**TASKS TO CARRY OUT**
a - Using the article on the stages of the debt collections process, decide whether each statement agrees with it: (i) the first stage covers debts between one and thirty days late; (ii) the process starts with stronger, more persistent tactics; (iii) the first step is to check that invoices were sent and received. Answer yes or no for each, quoting the article's deciding words.
b - Continue the article on the stages of the debt collections process from the point where it stops.

**DOCUMENT SECTION**
------

Stages of the debt collections process
Monday June 10, 2019

When
dealing with customers in arrears, it’s important to follow the correct process
to maintain customer relationships and ensure quick and early payment.
Generally, the debt collection process begins with a softer approach in the
early stages to stronger and more persistent tactics as you move through process.
Follow these steps to ensure you don’t alienate your customers while getting the
best results in debt recovery.
Stage
1: 30 days overdue
In
the first and earliest stage, your customers’ debts might be between one and thirty
days late. This might be due to an invoicing error, a misunderstanding, a cash
flow problem, or simply that they forgot to pay their bill. Starting with a softer approach increases your
chances of recovering debts quickly, without jeopardizing your relationship
with your customers.
Before
doing anything, first check that invoices were sent, and received. A brief
follow-up call, letter or email, which can be seen as providing good customer
service, helps keep communication friendly and open. Find out if your clients
have any questions or concerns, and gently remind them of when their bill is
due to be paid. If your customer’s bill
is past due, it’s important to remain friendly and professional to find out why
they haven’t paid you. This allows you to present a solution, such as payment
terms, that will help them resolve this issue.

------

**DATA BELOW**
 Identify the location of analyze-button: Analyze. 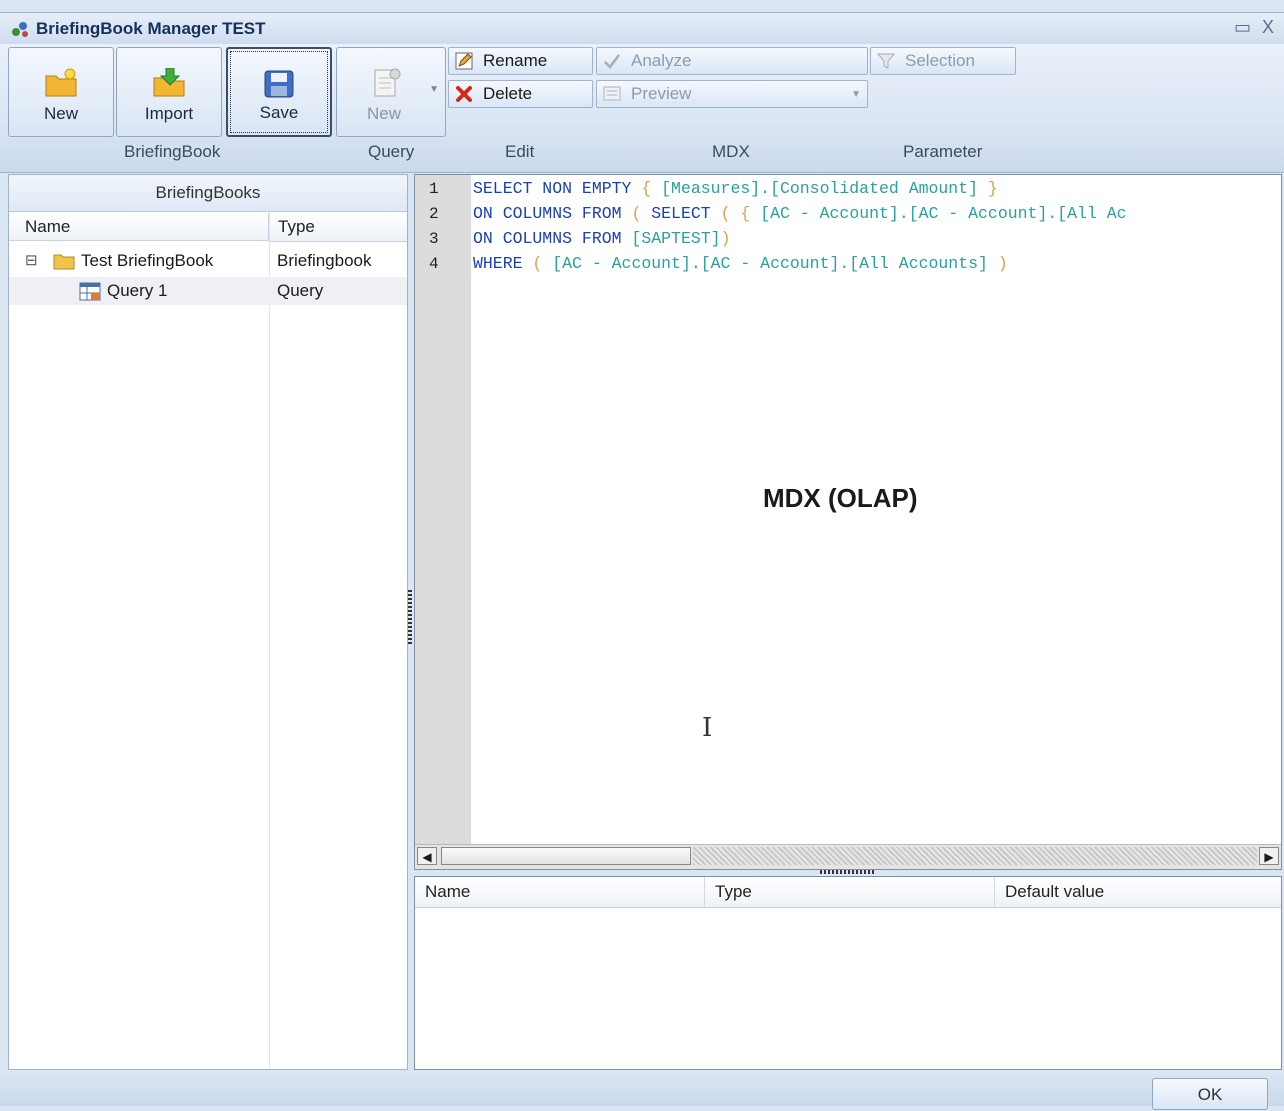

------

**ANSWER SET**
a -
(i) Yes: "your customers’ debts might be between one and thirty days late."
(ii) No: "the debt collection process begins with a softer approach in the early stages"
(iii) Yes: "Before doing anything, first check that invoices were sent, and received."

b -
Stage
2: Thirty-one to 60 days overdue
If
your customers still haven’t paid after 31 days, and up to 60 days later, it
may be time to get a little more serious. Here’s where you can become somewhat more
firm in your communications, perhaps mentioning late payment penalties and interest
charged, while still aiming to maintain goodwill with your clients.
Stage
3: 61 days to 90 days overdue
If
your customers are past due 61 days, it is time to escalate their accounts.
Increase the pressure with more emails, letters and phone calls and notify them
of increased fees and interest according to your accounts receivables policy. During
this stage, you may consider turning over these accounts to your collections
agency.
Before
doing so, it is helpful to contact your customers, discuss the steps your company
has taken to recover this debt, and give them a final deadline to pay (usually
within 30 days). Warn them that if they do not pay by this date, you will turn
over their account to a collections agency and a report will be made to the
credit bureau. Should payment not be made, their account is then closed and you
can then lodge a default with a credit bureau/reporting agency. This can
prevent your former customers from borrowing money for anything between five to
seven years.
Stage
4: 90 – 120 days past due
After
90 days of your customers’ debt being in arrears, your company should move to
the final stage in the process, stage 4. This is when you charge off the debt
to a debt collector, a company that becomes responsible for collecting on these
accounts. This may end up in your former clients being sued in court or even filing
for bankruptcy.
If
you follow the steps listed above, your customers will be aware of, and
understand, each stage in the process. This allows you to keep friendly and
open relationships with customers who may have forgotten to pay or experienced
a sudden setback – and improves your chances of recovering this debt.
SCORE helps businesses develop
optimized, cost-effective and targeted collection activities that increase the value of your business and your
return on investment. Contact us today on
647.309.1803 to get the conversation started.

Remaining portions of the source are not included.